> WHAT IS EXPECTED
Using the entries below, restate word for word only the lines from the one with "At what coordinates" to the final line, leaving the pictures out.
*** SOURCE DATA
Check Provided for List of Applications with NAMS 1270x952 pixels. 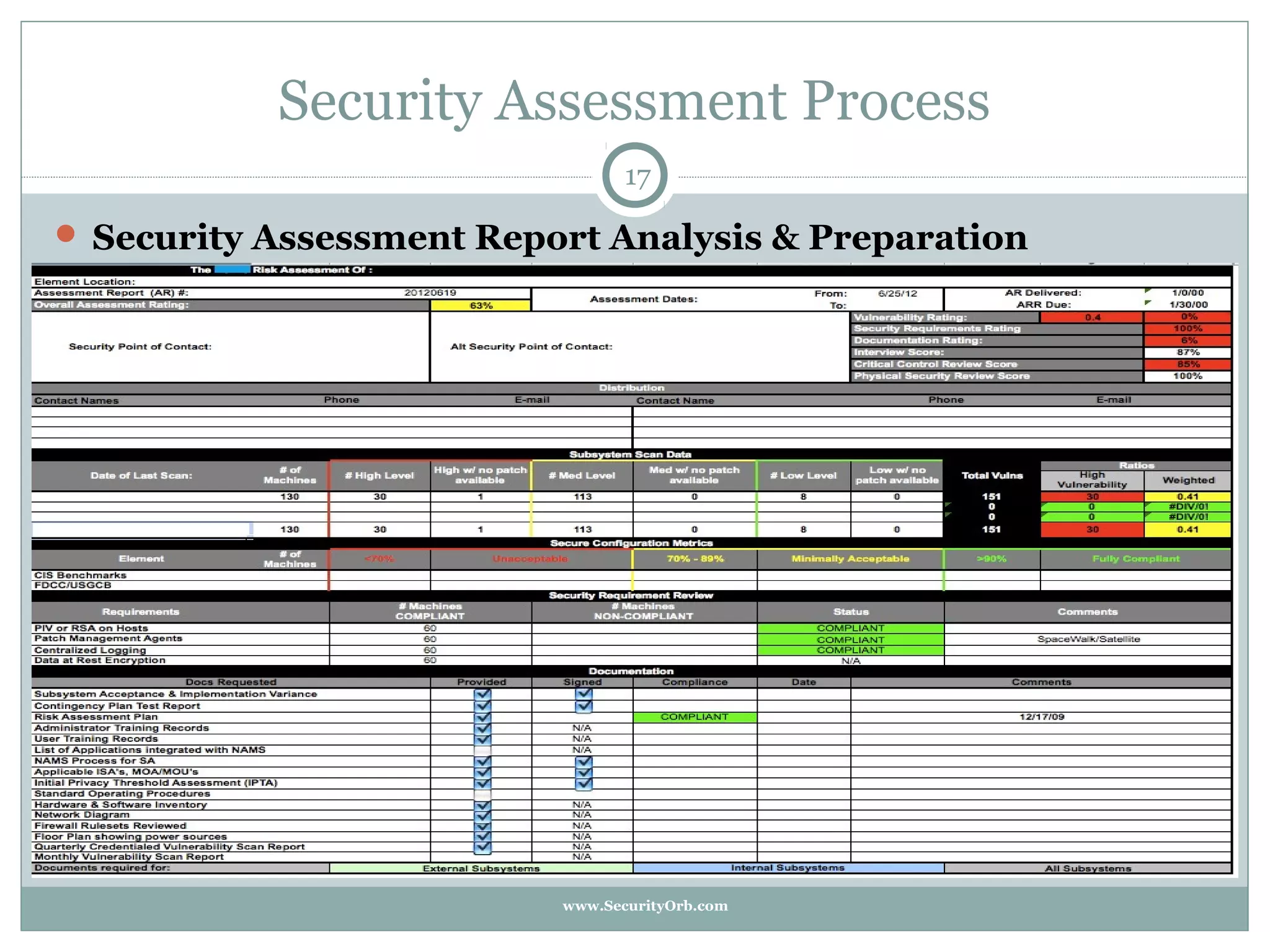[482, 750]
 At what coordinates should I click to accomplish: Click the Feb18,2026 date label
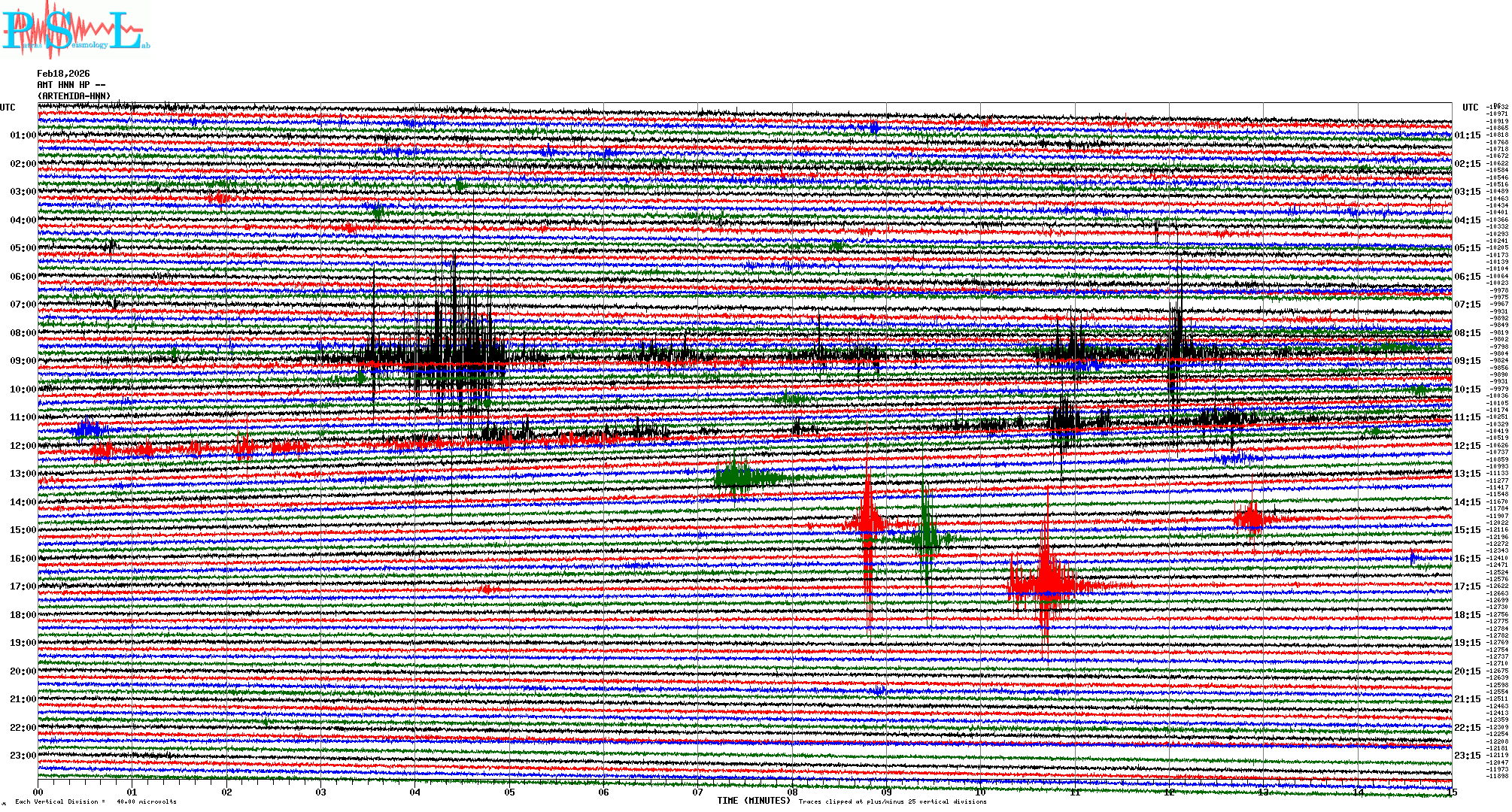[x=63, y=74]
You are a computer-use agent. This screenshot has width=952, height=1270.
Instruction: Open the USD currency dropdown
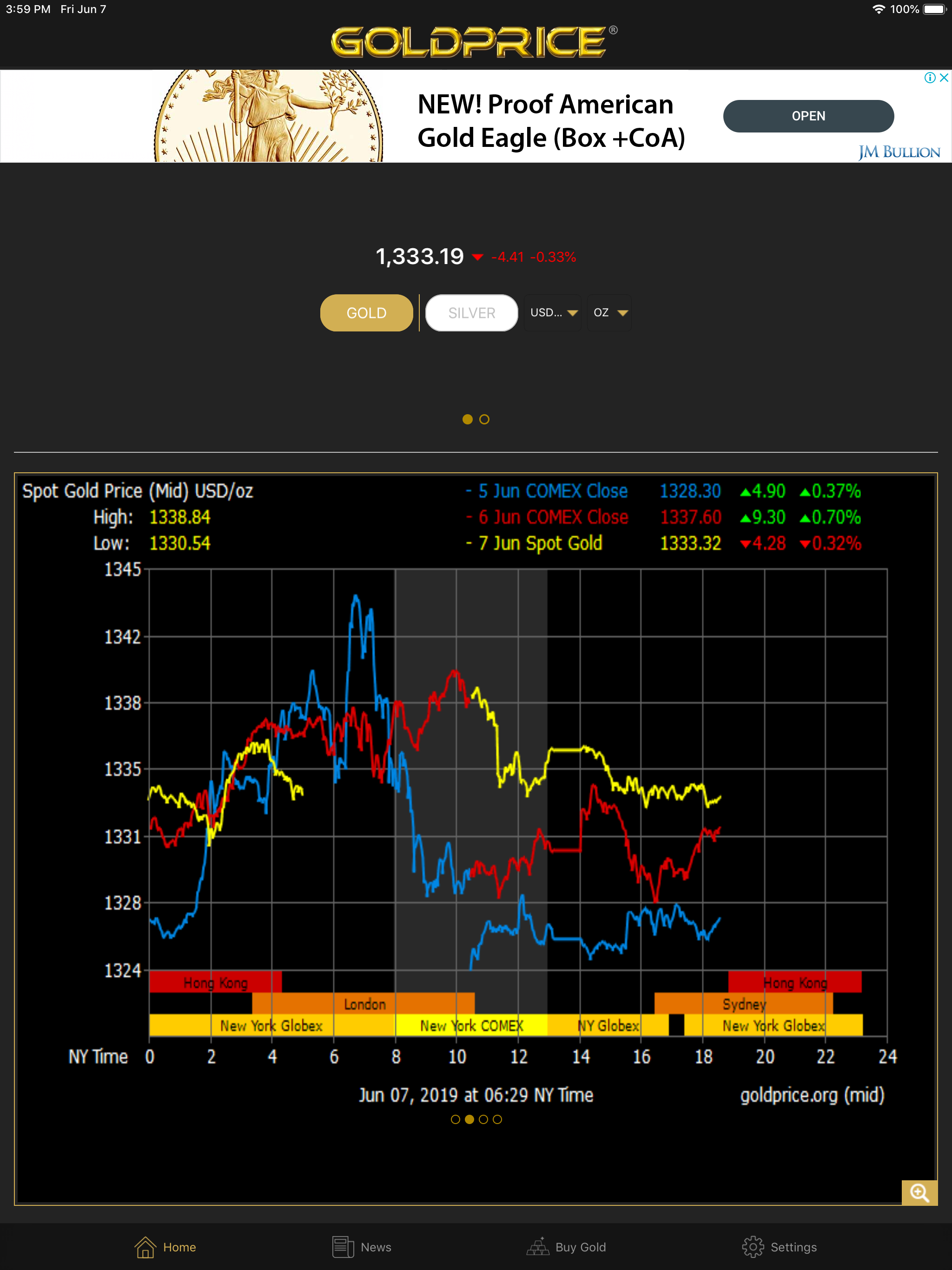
******
> EXERCISE ANSWER
 At what coordinates should I click to accomplish: Click the Feb18,2026 date label
[x=63, y=74]
You are a computer-use agent. This screenshot has width=952, height=1270.
Instruction: Open the USD currency dropdown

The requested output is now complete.